▶ [MATERIAL SHOWN]
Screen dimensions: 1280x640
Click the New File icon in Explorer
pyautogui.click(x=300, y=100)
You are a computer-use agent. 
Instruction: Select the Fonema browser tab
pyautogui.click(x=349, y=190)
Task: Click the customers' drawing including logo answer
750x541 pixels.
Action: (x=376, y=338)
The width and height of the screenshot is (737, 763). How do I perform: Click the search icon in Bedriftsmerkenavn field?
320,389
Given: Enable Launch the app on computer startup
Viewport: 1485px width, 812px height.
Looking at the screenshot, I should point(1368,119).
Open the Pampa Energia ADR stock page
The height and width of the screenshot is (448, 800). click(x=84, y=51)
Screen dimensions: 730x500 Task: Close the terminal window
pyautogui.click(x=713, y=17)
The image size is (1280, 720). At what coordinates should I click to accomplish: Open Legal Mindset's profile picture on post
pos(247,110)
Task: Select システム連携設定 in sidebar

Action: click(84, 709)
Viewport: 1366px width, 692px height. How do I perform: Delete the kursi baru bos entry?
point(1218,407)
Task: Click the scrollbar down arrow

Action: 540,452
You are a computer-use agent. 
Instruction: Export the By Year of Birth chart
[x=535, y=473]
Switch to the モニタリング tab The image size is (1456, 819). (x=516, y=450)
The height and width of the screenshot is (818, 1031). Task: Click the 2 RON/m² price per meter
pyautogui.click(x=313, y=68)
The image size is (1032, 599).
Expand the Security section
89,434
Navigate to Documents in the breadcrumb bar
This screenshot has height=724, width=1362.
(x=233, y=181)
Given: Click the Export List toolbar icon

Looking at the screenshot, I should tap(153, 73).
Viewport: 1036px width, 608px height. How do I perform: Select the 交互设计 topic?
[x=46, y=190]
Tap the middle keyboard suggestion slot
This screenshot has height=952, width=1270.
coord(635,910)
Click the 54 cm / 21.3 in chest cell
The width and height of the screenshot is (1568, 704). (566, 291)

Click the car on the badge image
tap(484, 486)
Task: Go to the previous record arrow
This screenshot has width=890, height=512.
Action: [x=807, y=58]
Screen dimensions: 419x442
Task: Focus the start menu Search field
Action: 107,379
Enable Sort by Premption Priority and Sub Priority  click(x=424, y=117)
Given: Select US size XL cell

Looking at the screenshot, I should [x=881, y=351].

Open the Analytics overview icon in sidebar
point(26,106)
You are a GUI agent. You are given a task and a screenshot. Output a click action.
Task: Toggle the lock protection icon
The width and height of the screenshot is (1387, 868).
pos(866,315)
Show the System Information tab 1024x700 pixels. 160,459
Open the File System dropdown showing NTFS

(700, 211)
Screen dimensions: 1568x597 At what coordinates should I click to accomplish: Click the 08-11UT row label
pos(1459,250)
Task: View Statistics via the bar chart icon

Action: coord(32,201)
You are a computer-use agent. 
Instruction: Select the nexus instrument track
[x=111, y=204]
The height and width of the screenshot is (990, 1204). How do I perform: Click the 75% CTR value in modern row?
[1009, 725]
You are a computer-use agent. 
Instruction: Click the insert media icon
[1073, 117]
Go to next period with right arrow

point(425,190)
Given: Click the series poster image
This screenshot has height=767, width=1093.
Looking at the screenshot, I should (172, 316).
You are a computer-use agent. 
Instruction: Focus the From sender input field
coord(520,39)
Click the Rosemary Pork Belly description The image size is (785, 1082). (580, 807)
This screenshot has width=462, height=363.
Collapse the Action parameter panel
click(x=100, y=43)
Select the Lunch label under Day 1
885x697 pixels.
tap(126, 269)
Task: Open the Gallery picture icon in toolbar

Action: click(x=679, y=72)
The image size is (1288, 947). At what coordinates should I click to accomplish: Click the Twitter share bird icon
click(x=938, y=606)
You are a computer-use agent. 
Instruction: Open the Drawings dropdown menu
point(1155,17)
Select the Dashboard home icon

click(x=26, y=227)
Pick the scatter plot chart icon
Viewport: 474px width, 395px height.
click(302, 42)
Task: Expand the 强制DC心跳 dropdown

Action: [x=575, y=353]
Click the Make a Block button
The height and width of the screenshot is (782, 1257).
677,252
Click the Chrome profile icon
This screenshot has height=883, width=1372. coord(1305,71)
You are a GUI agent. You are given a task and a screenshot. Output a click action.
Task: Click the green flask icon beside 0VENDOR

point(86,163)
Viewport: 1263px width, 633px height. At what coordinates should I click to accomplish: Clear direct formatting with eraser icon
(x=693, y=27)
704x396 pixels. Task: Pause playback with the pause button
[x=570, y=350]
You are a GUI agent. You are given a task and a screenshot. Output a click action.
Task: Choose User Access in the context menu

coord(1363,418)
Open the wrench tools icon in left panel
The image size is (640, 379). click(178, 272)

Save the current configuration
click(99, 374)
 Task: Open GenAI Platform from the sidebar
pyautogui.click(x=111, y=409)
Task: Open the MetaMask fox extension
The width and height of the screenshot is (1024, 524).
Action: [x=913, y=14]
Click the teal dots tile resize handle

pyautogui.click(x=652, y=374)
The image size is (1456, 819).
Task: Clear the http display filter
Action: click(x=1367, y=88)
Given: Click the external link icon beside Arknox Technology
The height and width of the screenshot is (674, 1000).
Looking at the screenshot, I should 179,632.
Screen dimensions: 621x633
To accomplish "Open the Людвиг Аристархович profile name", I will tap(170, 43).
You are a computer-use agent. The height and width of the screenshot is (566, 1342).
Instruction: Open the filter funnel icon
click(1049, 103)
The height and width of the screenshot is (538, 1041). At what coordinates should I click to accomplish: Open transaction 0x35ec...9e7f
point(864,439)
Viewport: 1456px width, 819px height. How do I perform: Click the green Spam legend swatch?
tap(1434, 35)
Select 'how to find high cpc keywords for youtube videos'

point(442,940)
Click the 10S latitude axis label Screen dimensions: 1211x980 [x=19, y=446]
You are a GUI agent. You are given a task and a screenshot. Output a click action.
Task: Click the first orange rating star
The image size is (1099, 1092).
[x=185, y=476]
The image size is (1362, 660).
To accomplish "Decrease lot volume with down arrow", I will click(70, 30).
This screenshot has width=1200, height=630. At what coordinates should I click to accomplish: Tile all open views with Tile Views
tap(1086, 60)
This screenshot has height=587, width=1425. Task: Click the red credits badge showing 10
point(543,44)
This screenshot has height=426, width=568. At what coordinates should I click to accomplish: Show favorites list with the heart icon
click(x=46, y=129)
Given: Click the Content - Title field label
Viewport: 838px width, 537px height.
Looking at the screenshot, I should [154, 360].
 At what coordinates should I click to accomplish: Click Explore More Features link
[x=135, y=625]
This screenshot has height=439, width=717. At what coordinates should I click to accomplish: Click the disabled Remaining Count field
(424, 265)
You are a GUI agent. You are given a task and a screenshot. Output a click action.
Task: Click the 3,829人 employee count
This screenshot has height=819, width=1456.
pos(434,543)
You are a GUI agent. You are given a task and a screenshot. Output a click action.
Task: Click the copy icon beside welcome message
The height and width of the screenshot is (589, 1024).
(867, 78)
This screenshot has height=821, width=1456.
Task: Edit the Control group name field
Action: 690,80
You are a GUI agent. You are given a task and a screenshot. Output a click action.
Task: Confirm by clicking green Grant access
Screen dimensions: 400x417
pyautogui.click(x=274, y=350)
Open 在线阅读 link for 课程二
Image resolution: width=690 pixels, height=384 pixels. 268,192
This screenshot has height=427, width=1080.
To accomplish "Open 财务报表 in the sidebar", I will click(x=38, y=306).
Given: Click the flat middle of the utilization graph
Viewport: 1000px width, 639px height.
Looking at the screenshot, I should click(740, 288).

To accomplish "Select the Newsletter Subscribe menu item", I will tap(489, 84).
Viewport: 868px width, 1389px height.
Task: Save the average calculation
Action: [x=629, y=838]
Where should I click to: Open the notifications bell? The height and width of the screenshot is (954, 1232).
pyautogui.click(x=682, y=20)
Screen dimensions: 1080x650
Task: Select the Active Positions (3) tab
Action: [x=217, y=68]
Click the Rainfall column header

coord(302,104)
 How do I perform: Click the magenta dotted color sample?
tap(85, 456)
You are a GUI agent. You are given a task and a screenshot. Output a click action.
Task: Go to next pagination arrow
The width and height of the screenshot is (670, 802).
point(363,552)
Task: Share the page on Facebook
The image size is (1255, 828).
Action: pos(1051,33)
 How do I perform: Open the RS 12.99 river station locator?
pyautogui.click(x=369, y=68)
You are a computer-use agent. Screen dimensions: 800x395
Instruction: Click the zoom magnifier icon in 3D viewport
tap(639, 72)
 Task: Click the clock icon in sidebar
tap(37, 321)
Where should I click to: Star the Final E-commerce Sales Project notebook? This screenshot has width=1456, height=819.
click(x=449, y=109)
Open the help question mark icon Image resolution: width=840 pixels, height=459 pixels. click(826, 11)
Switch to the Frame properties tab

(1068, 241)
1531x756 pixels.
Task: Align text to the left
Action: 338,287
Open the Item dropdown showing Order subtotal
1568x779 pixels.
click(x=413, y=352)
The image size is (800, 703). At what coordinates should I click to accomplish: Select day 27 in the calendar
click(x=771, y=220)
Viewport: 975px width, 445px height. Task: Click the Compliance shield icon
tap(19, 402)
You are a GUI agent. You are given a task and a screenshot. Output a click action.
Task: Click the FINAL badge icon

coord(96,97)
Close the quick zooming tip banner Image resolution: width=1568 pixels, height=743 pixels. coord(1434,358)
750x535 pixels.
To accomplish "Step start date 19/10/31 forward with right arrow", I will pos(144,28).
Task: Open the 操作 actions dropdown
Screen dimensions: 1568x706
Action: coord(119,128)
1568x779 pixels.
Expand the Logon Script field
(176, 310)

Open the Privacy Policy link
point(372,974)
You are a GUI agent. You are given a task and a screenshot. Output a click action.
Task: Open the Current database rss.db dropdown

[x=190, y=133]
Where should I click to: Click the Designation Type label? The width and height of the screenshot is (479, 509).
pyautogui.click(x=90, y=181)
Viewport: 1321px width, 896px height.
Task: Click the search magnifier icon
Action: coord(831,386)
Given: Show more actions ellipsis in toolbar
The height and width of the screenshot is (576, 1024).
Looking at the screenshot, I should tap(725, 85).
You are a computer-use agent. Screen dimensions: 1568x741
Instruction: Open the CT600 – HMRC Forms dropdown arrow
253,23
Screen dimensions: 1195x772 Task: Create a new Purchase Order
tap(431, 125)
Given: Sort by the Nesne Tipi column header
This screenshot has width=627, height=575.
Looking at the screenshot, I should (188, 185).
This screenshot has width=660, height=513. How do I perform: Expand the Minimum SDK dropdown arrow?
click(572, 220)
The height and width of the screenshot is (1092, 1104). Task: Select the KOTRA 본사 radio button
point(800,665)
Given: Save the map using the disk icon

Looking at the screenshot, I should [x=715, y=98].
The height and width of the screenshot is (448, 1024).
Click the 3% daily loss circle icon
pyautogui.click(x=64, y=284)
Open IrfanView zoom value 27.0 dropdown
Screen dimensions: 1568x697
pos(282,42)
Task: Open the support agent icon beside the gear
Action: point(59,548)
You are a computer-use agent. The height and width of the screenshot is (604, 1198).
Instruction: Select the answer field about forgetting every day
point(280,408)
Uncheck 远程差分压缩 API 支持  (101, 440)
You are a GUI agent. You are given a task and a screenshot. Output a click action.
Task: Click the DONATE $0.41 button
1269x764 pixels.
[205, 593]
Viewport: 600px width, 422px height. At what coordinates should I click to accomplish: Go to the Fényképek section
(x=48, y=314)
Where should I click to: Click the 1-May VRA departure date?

▶ [WORK TO BE COMPLETED] Output the lines in the stretch from the line containing "Open the help" through the line containing "Action: 338,287" as a JSON list of strings, one string per line, with blank lines omitted.

▶ [COMPLETE ANSWER]
[
  "Open the help question mark icon Image resolution: width=840 pixels, height=459 pixels. click(826, 11)",
  "Switch to the Frame properties tab",
  "(1068, 241)",
  "1531x756 pixels.",
  "Task: Align text to the left",
  "Action: 338,287"
]